Dataset extract:
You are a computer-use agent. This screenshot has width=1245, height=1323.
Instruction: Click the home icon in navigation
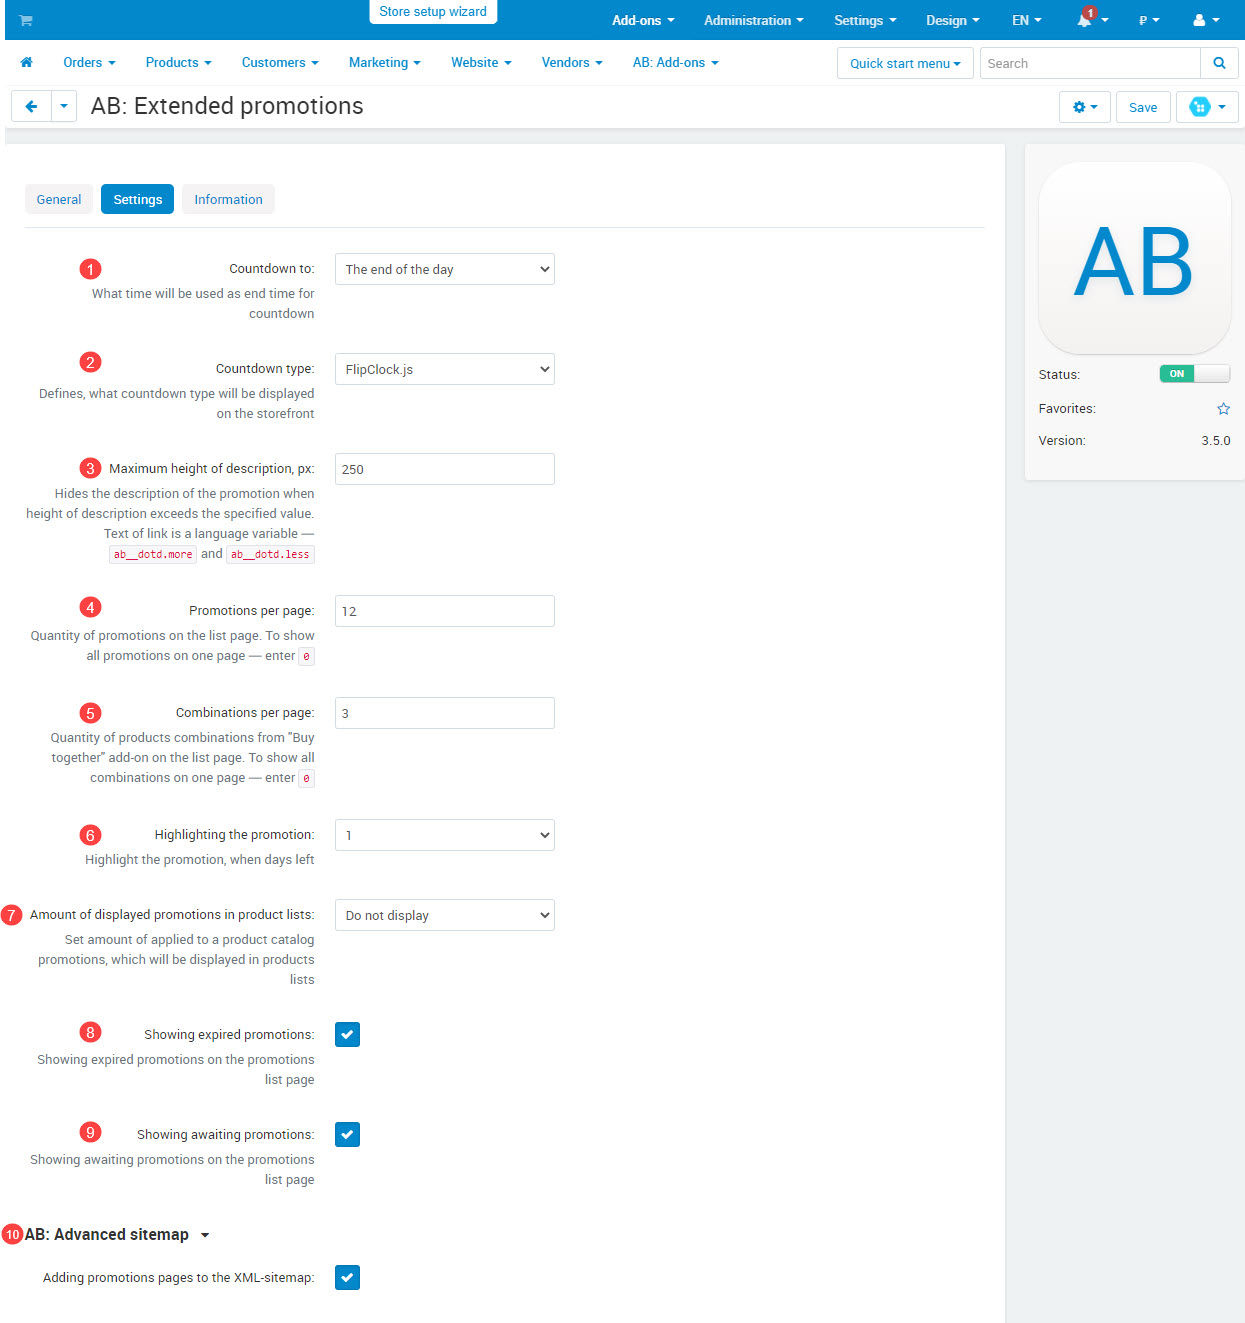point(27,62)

==

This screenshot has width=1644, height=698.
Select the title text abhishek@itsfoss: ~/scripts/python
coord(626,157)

==

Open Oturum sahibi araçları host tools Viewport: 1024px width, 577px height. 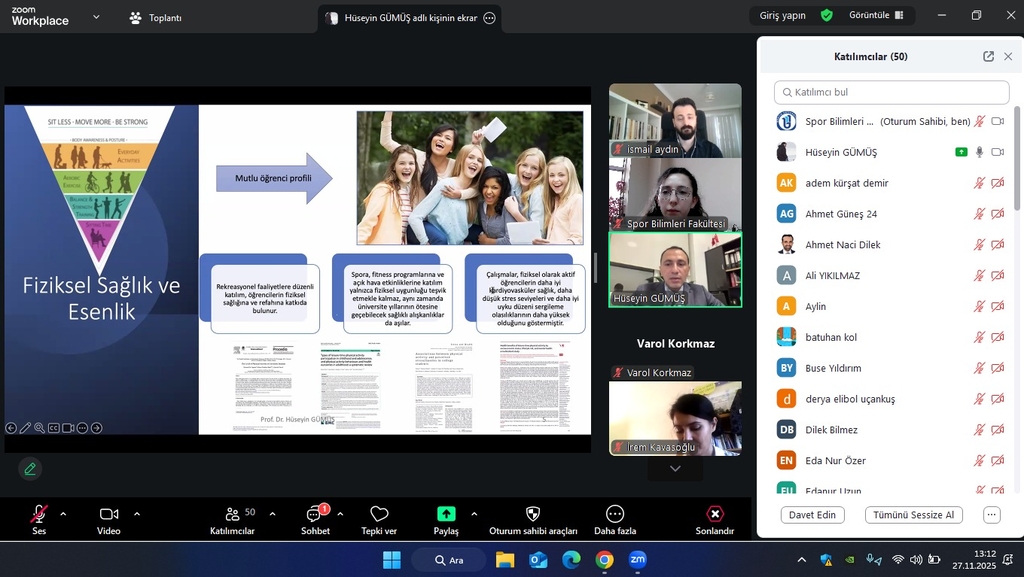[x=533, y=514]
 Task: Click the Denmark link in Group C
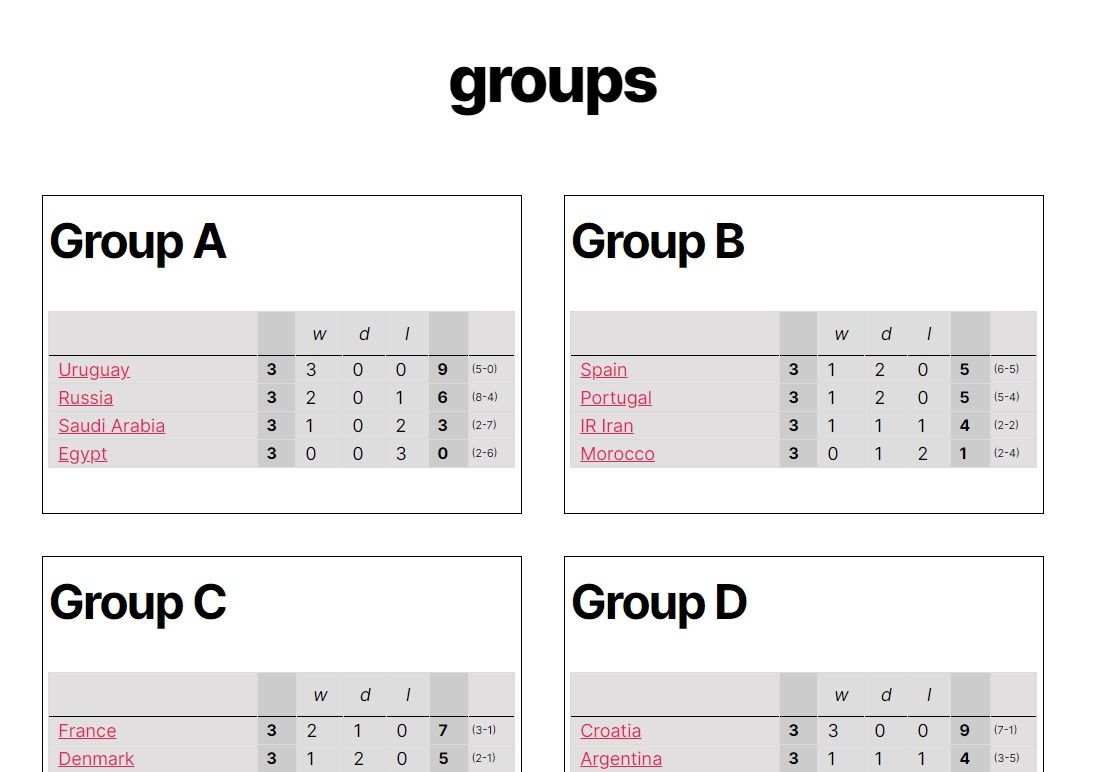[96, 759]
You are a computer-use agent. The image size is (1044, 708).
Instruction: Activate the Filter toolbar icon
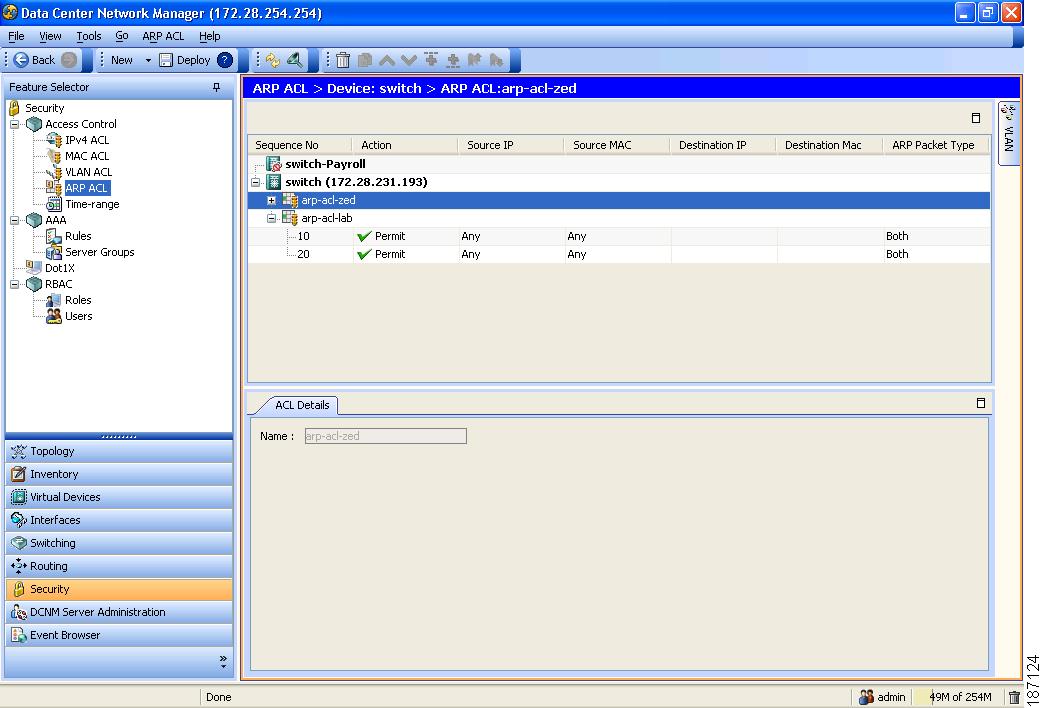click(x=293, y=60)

Exercise: Please state the number of lines in the data above that hold the word "This", without any other text.

Written solution: 2